== Text for analysis ==

Kelley Earnhardt Miller was born to Dale Earnhardt and his second wife Brenda Lorraine Jackson (née Gee). She has a younger brother, Dale Jr.; an elder half-brother, Kerry, from her father's first marriage; and a younger half-sister, Taylor Earnhardt-Putnam, from her father's third marriage.

Kelley's parents divorced shortly after Dale Jr. was born, and they lived with Brenda until their house was destroyed in a fire when she was eight years old in 1980. As Brenda had no financial support after the fire, she gave up custody of the two children to Earnhardt Sr. prior to his marriage to Teresa Houston. During her childhood, Kelley took care of Dale Jr. while their father and Teresa were busy with the race seasons. Three weeks after 12-year-old Dale Jr. was sent by his father and Teresa to a military school for delinquency, Kelley left high school to join him in 1986.

===

• **Work to complete**
- 1) List every person named in the passage about Kelley Earnhardt Miller's family, in order of first mention.
- 2) Carry on the passage about Kelley Earnhardt Miller's family from the point where it stops.
The rows have no connection to the passage about Kelley Earnhardt Miller's family.

== Record extracts ==

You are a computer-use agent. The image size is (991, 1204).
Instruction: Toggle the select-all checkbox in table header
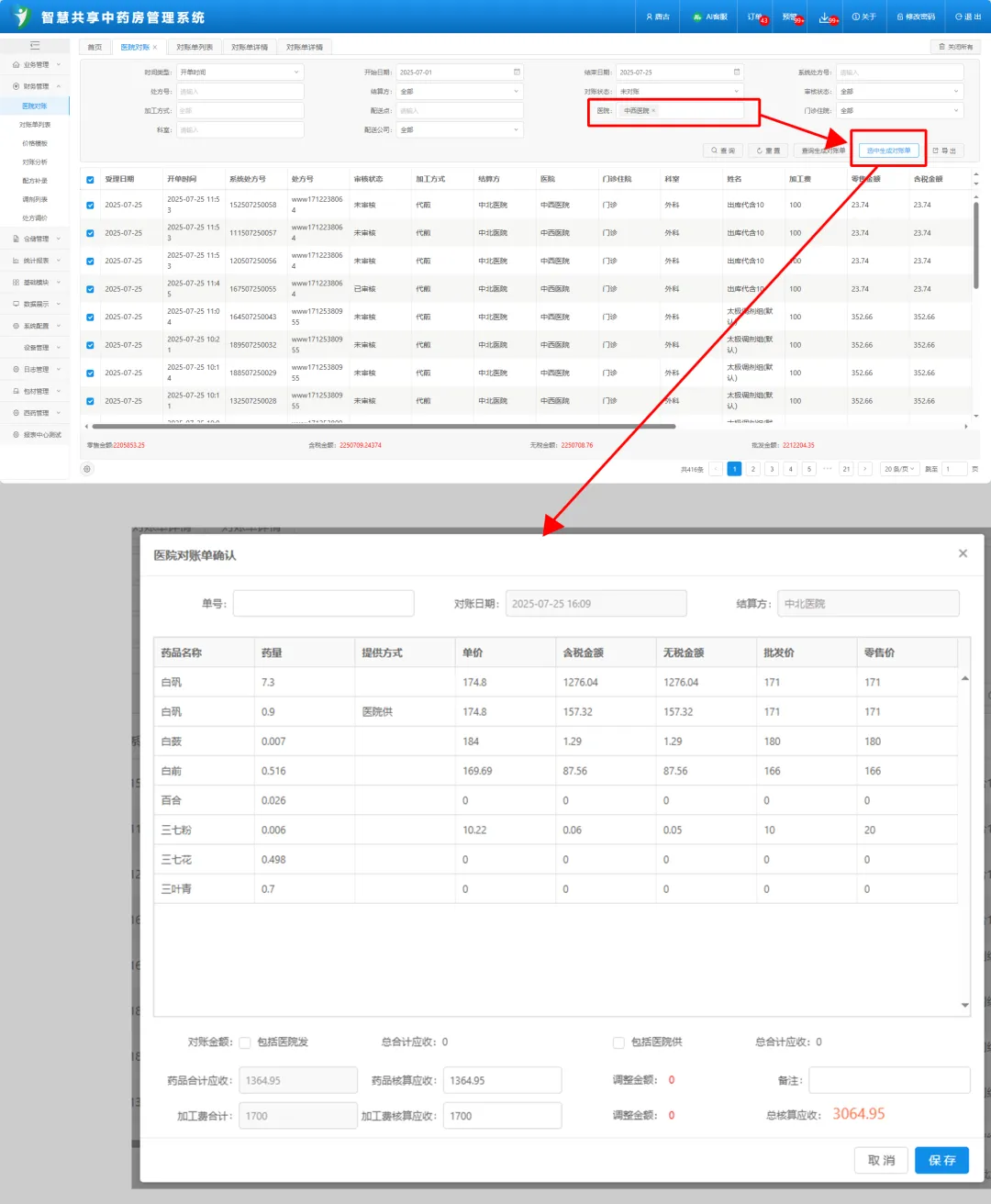pos(90,180)
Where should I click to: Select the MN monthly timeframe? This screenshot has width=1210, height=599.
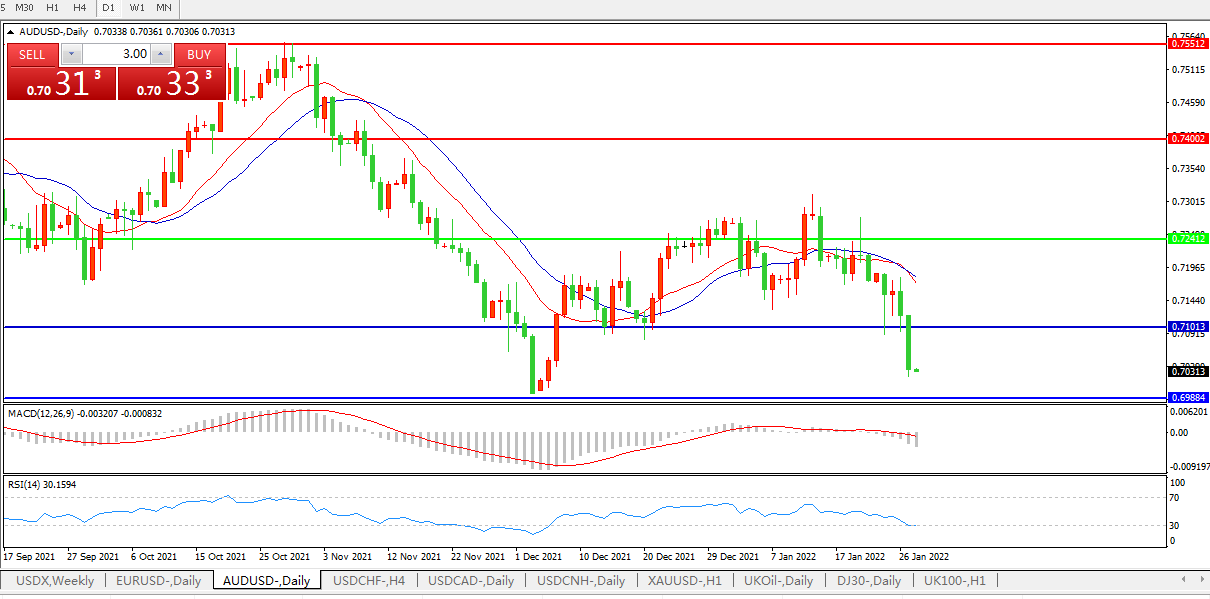(164, 8)

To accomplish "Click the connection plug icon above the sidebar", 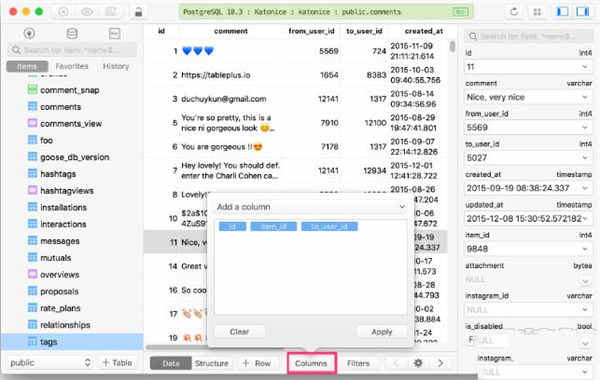I will [29, 34].
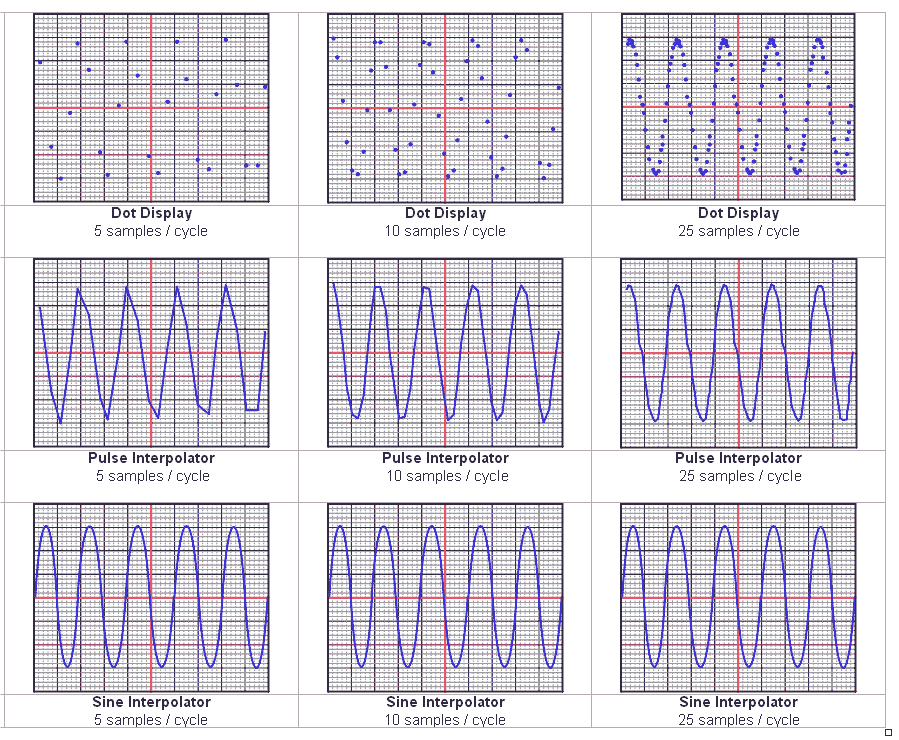The width and height of the screenshot is (899, 740).
Task: Select the Pulse Interpolator 10 samples waveform
Action: coord(445,352)
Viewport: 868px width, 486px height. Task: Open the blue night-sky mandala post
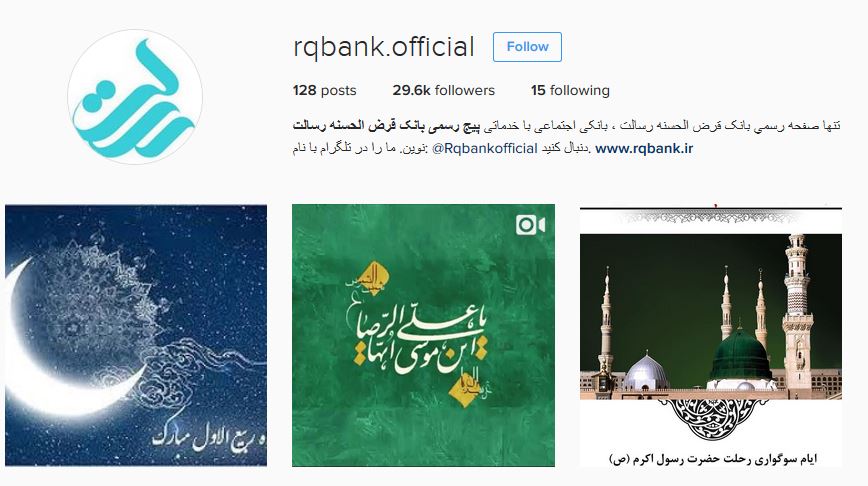click(x=136, y=335)
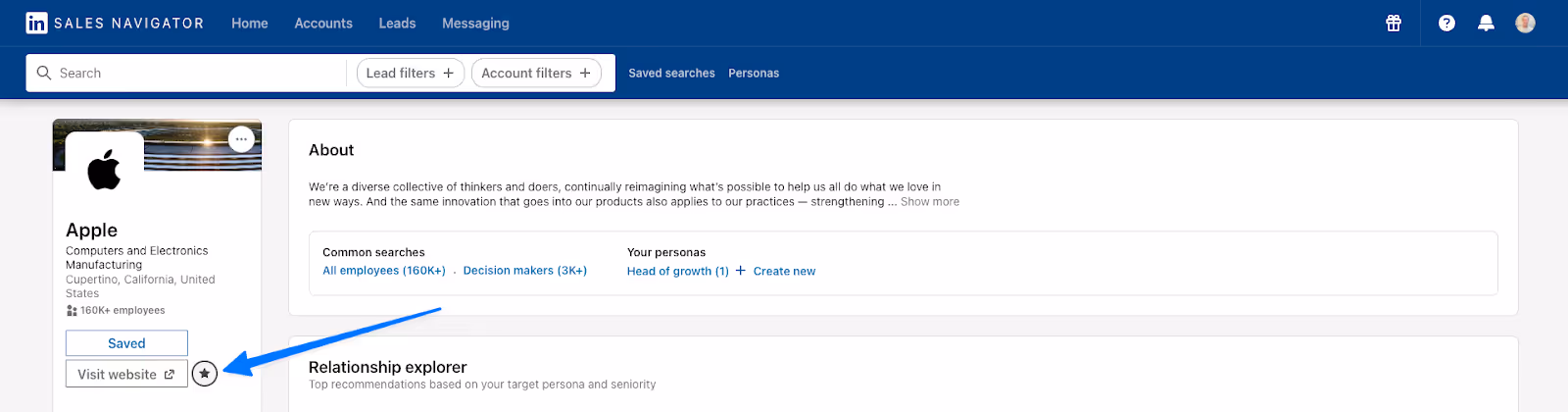Open Saved searches
Viewport: 1568px width, 412px height.
coord(671,74)
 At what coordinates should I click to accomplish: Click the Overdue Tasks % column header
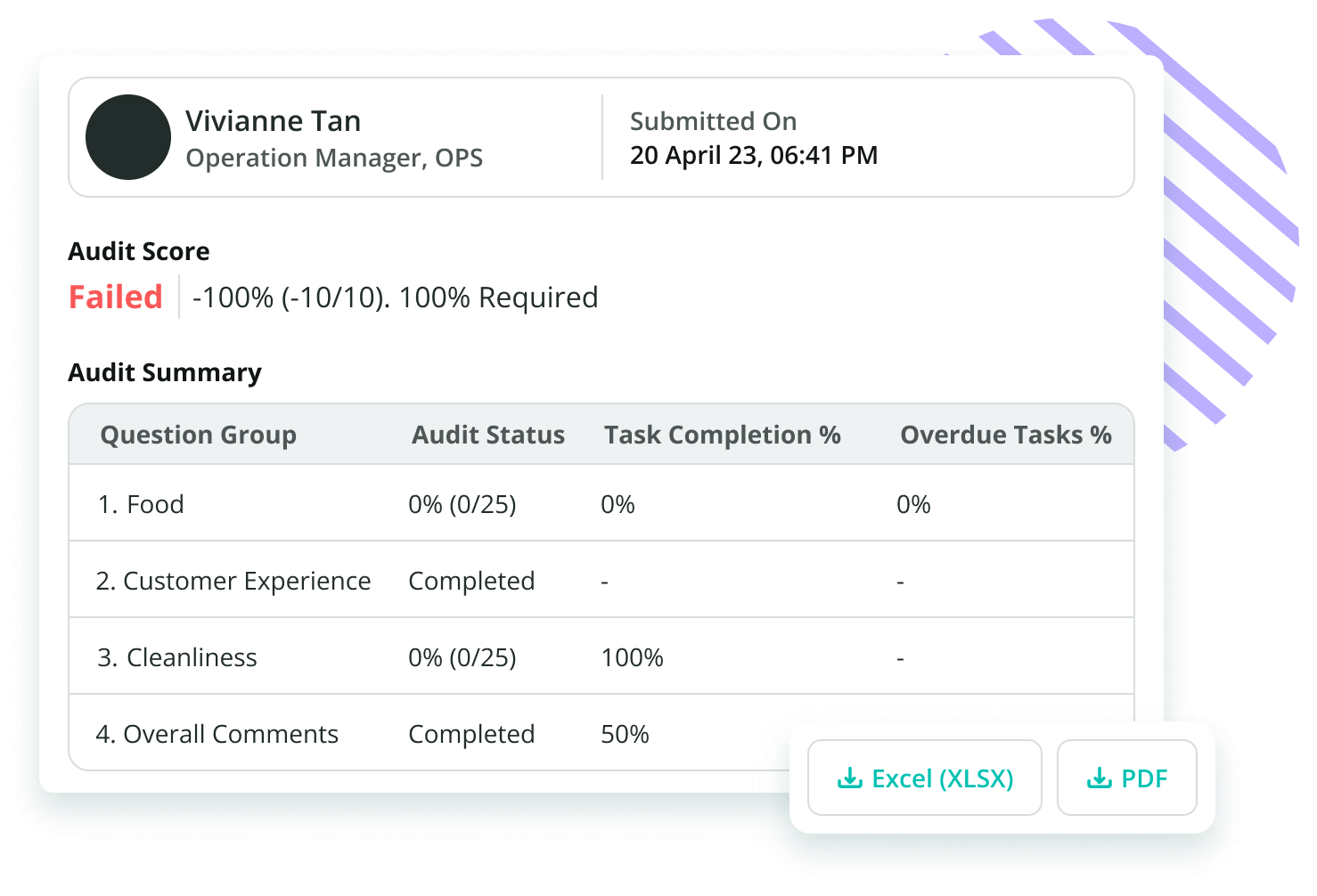1005,435
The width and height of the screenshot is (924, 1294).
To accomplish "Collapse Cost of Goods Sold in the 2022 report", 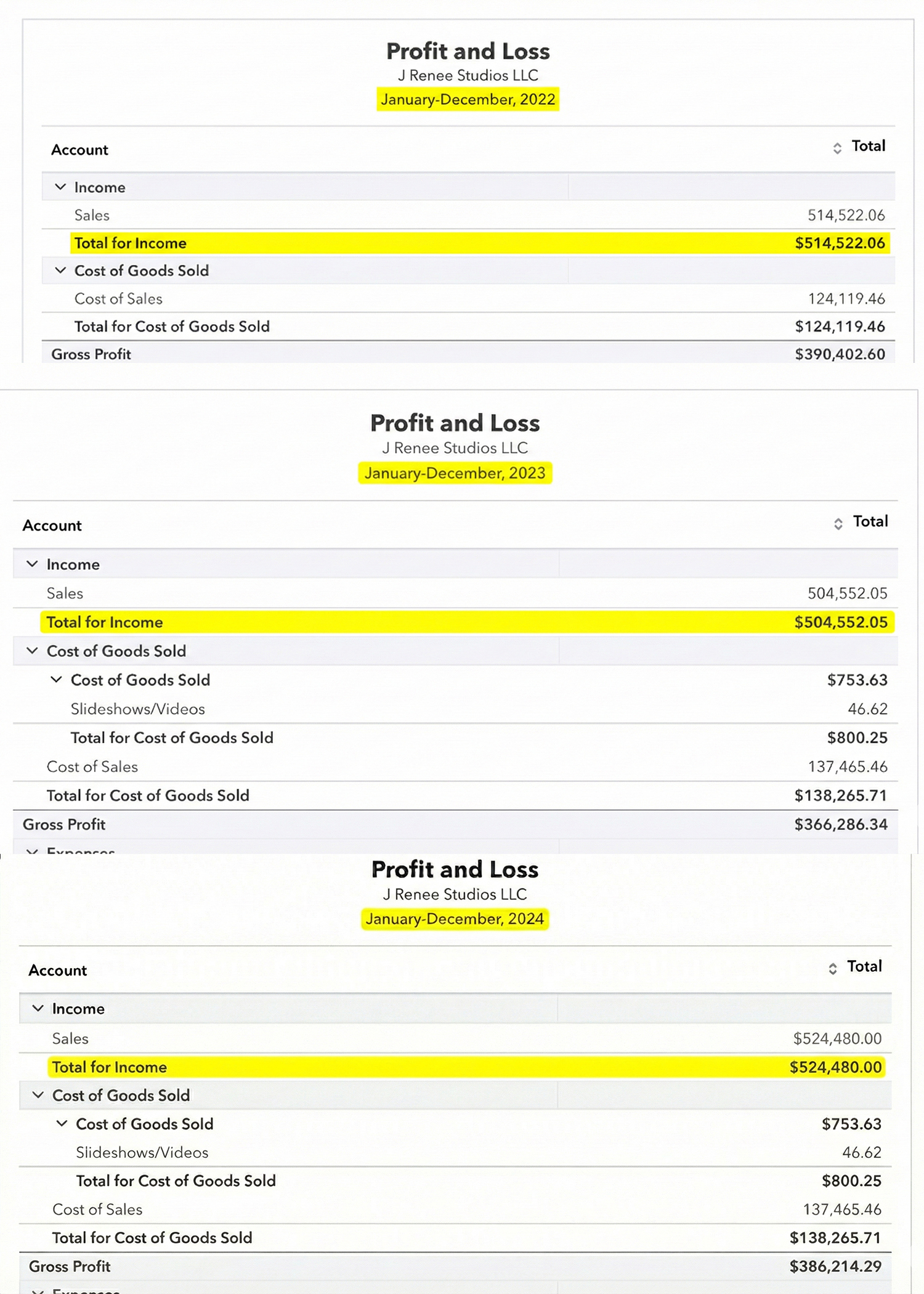I will pyautogui.click(x=60, y=271).
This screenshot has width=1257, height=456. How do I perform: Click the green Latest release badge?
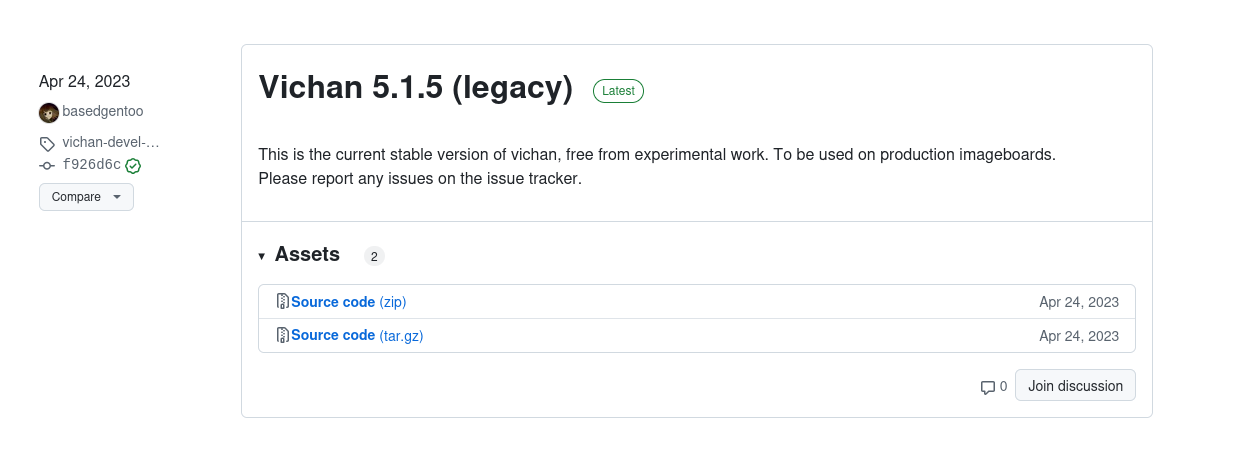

===

• **Results of the exercise**
- 1) Kelley Earnhardt Miller, Dale Earnhardt, Brenda Lorraine Jackson (née Gee), Dale Jr., Kerry, Taylor Earnhardt-Putnam, Teresa Houston

- 2)
Kelley attended University of North Carolina Wilmington until transferring to the University of North Carolina at Charlotte to be closer to home.

As soon as Dale Jr. started earning money in his racing career, Kelley offered to handle his finances.

She married Raymond Walter Holm Jr. on June 29, 2001, in Mecklenburg County, North Carolina. They were divorced by 2004 in Iredell County, North Carolina.

She was formerly married to Jimmy Elledge, by whom she has two daughters. After divorcing Elledge, she married former NASCAR driver L. W. Miller III on January 22, 2011. The couple has one child.

Kelley's daughter Karsyn Elledge participates in midget car racing. She scored her first win at Millbridge Speedway on April 19, 2018. Karsyn made her first Chili Bowl start in January 2019.

On April 22, 2019, Brenda Jackson, Earnhardt's biological mother, died at the age of 65 after suffering from cancer for years. She had served as an accounting specialist for JR Motorsports since 2004.